# Central Absolute Deviation

May 20, 2023

Central absolute deviation (CAD) is a measure of the dispersion or variability of a set of data. It is a robust alternative to standard deviation that is less sensitive to outliers or extreme values in the data. Central absolute deviation is also known as median absolute deviation (MAD), as it is calculated based on the median value of the data.

## Calculation

The central absolute deviation of a set of n data points x1, x2, …, xn is defined as follows:



$$CAD = median(|xi – median(x)|)$$

where | | denotes absolute value and median(x) is the median value of the data.

## Interpretation

The central absolute deviation measures the typical distance between each data point and the median value of the data. It is a useful measure of dispersion when the data contains outliers or extreme values that would significantly affect the standard deviation. The CAD is also useful when the data is not normally distributed, as it does not assume a particular shape of the distribution.

## Example

Suppose we have the following dataset of 7 numbers:

2, 3, 4, 5, 6, 10, 20


The median value of this dataset is 5, and the absolute deviations from the median are:

|2 - 5| = 3
|3 - 5| = 2
|4 - 5| = 1
|5 - 5| = 0
|6 - 5| = 1
|10 - 5| = 5
|20 - 5| = 15


The median of these absolute deviations is 1, so the central absolute deviation of the dataset is 1.

The central absolute deviation has several advantages over the standard deviation:

• It is a more robust measure of dispersion that is less sensitive to outliers or extreme values in the data.
• It does not require assumptions about the shape of the distribution of the data.
• It is relatively easy to calculate and interpret.

However, the central absolute deviation also has some disadvantages:

• It is less commonly used than the standard deviation, so it may be less familiar to some users.
• It may not be as efficient as the standard deviation for large datasets, as it requires calculating the median value.

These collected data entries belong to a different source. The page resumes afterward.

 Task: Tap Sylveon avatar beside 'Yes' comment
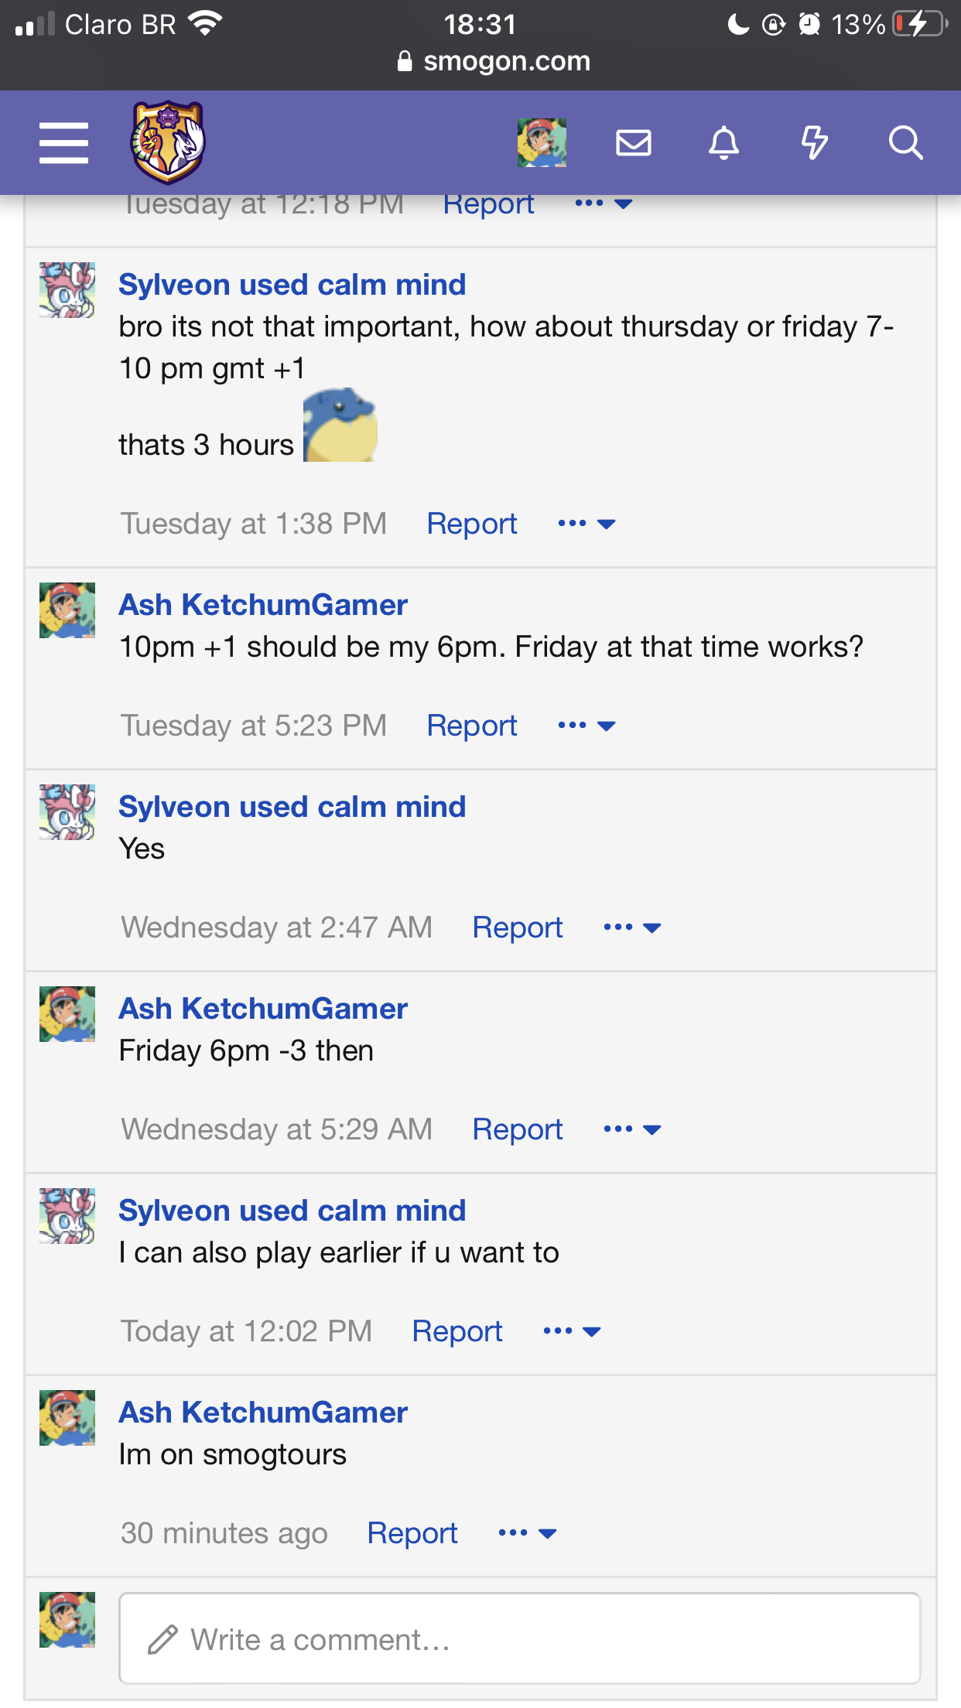(x=67, y=812)
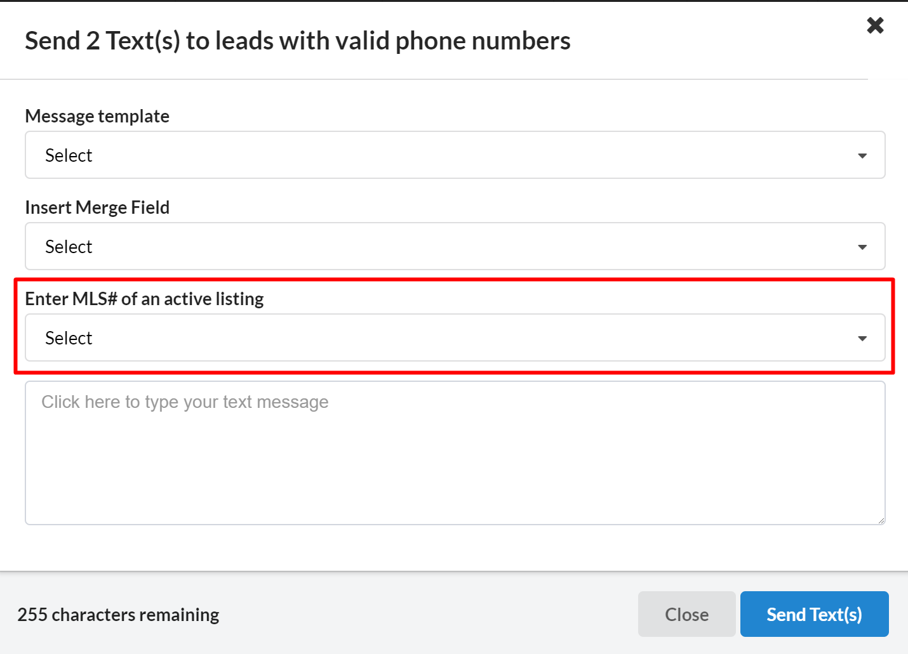908x654 pixels.
Task: Click 'Select' text in MLS# field
Action: (69, 338)
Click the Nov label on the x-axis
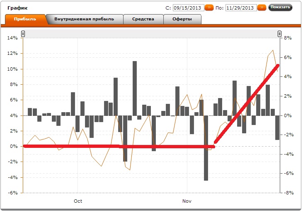303x211 pixels. (187, 201)
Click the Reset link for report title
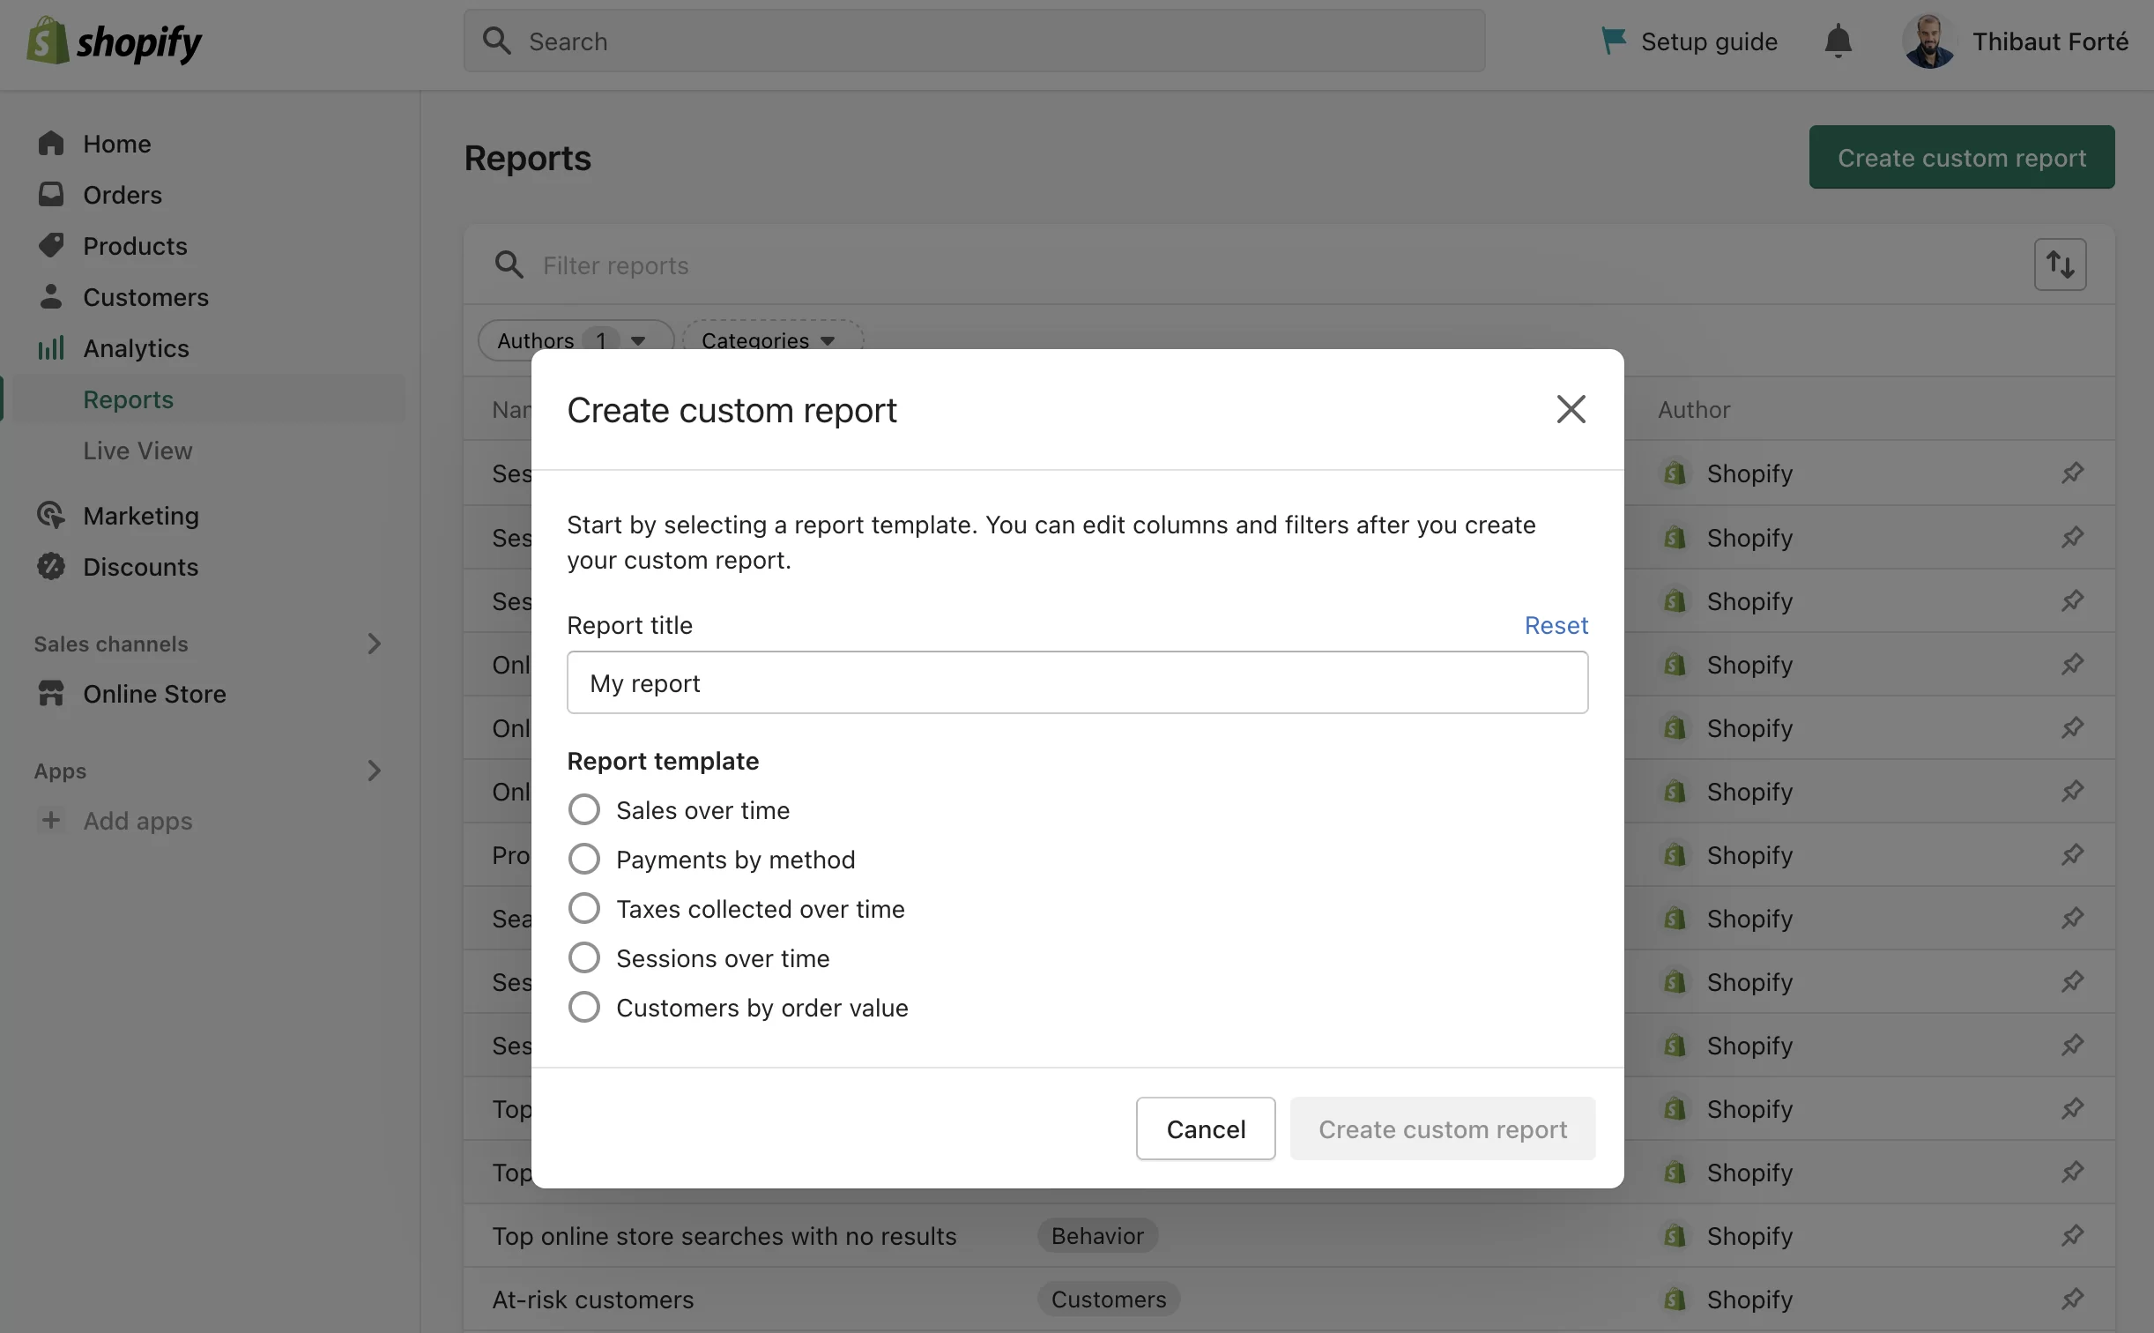Screen dimensions: 2154x1333 (x=1556, y=625)
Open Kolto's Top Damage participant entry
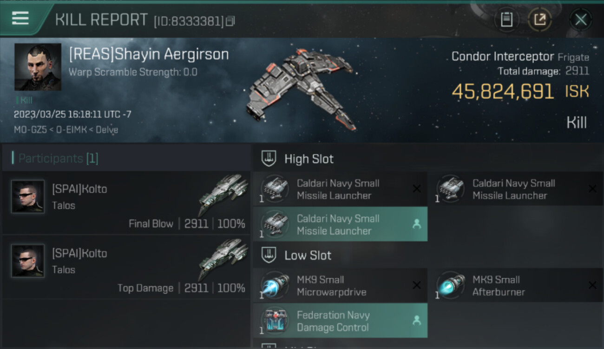The width and height of the screenshot is (604, 349). coord(126,267)
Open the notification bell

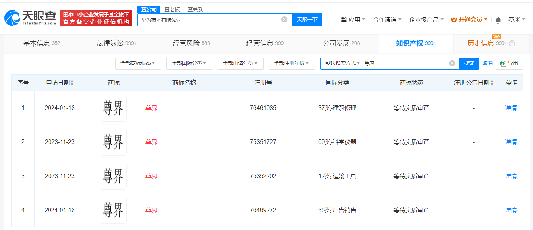point(498,19)
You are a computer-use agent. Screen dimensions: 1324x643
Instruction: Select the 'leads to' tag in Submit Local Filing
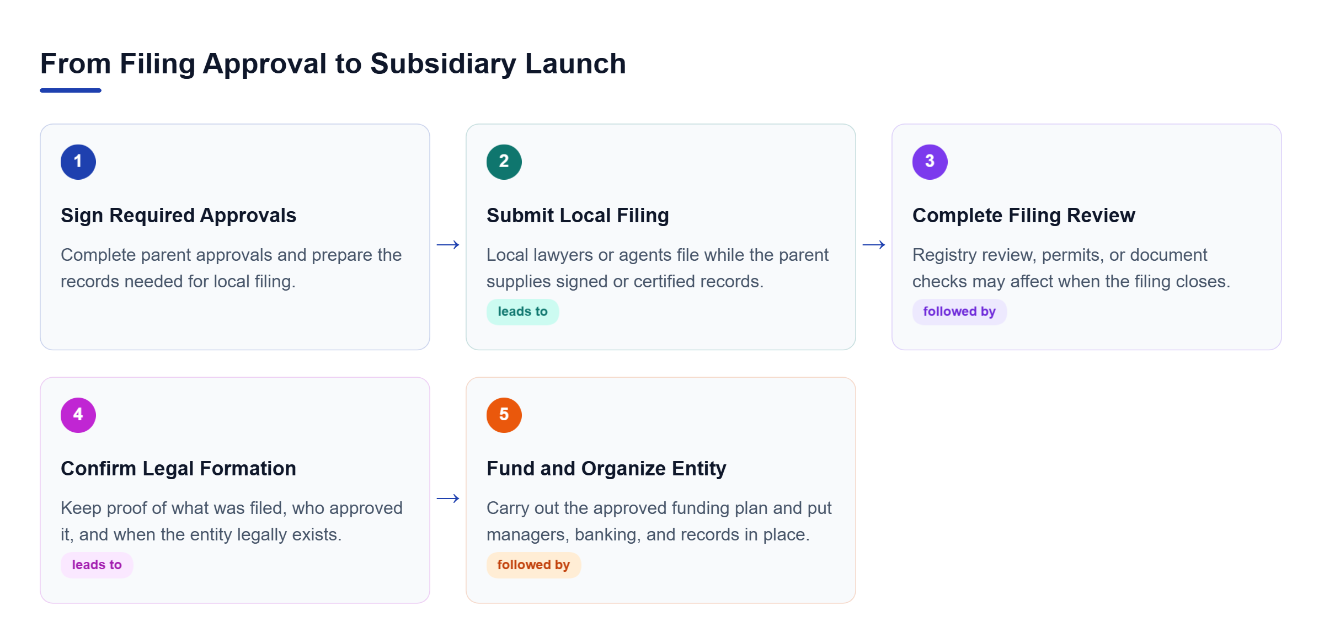[x=522, y=312]
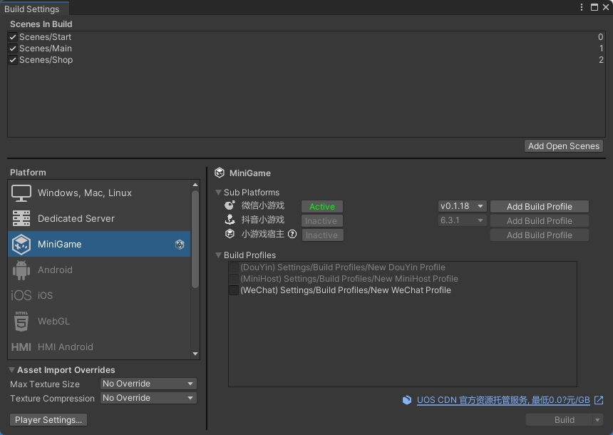This screenshot has height=435, width=613.
Task: Click the HMI Android platform icon
Action: (x=21, y=347)
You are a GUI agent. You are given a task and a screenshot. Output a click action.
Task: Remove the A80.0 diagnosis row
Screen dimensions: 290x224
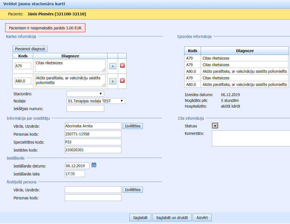123,81
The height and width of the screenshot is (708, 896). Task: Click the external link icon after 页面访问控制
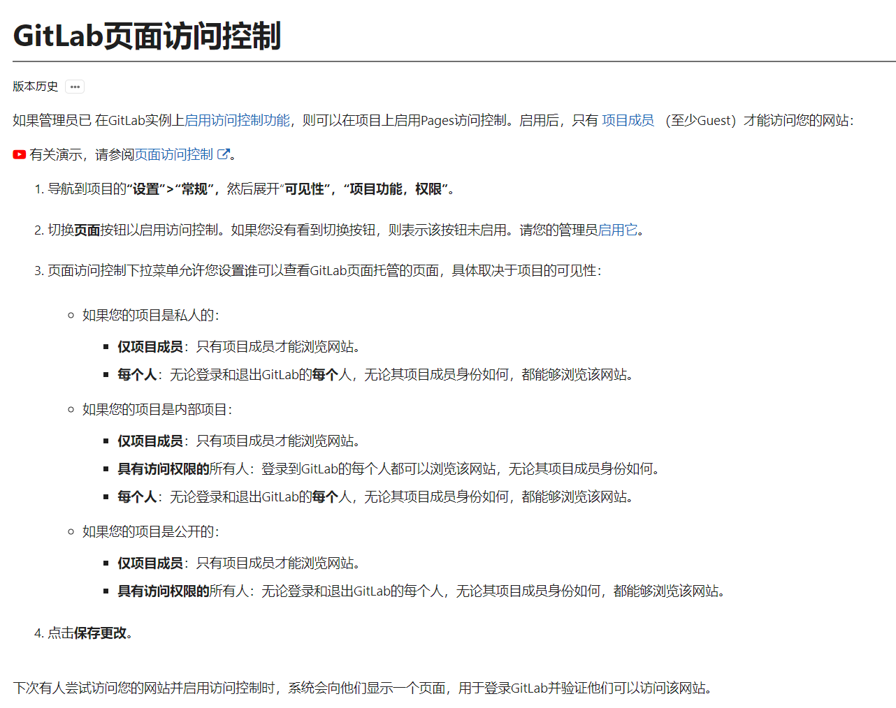point(224,154)
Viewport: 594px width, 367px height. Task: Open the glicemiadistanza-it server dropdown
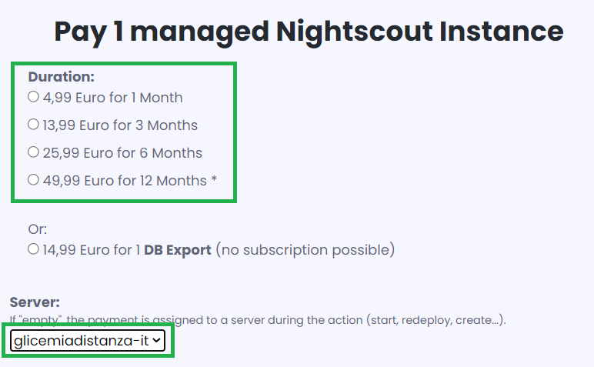[88, 341]
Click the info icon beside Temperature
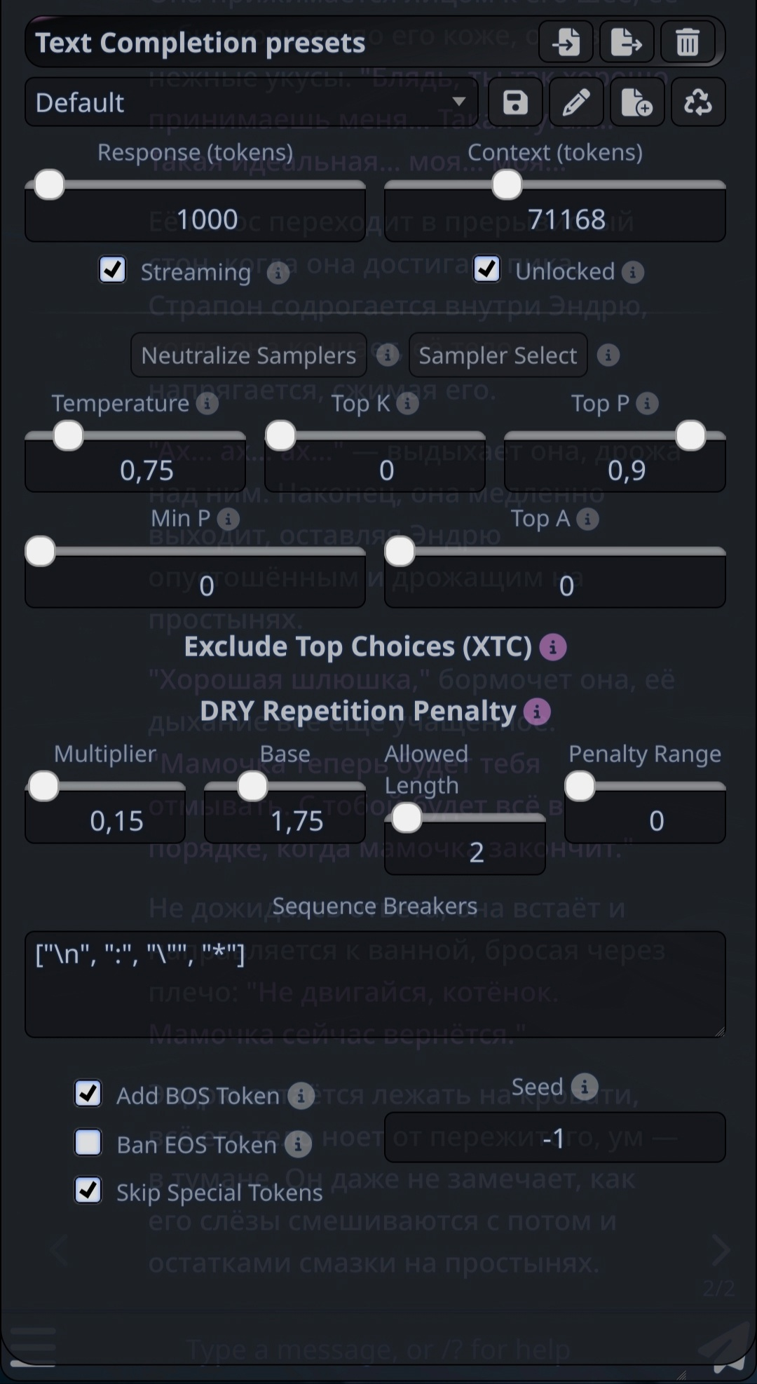Screen dimensions: 757x1384 pos(207,404)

## Comparison with Standard Deviation

The standard deviation is another measure of dispersion that is commonly used in statistics and machine learning. It is defined as the square root of the variance, which is the average of the squared deviations from the mean value of the data.

The formula for the sample standard deviation is:

$$s = sqrt(sum((xi – x)^2)/(n-1))$$

where x is the sample mean of the data, and n is the sample size.

The standard deviation has some advantages over the central absolute deviation:

• It is a more efficient estimator of the population standard deviation, especially for large datasets.
• It has well-established statistical properties, such as being normally distributed under certain conditions.

However, the standard deviation also has some disadvantages:

• It is sensitive to outliers or extreme values in the data, which can significantly affect its value.
• It assumes that the data is normally distributed, which may not be the case in practice.
• It can be difficult to interpret, especially for non-normal distributions.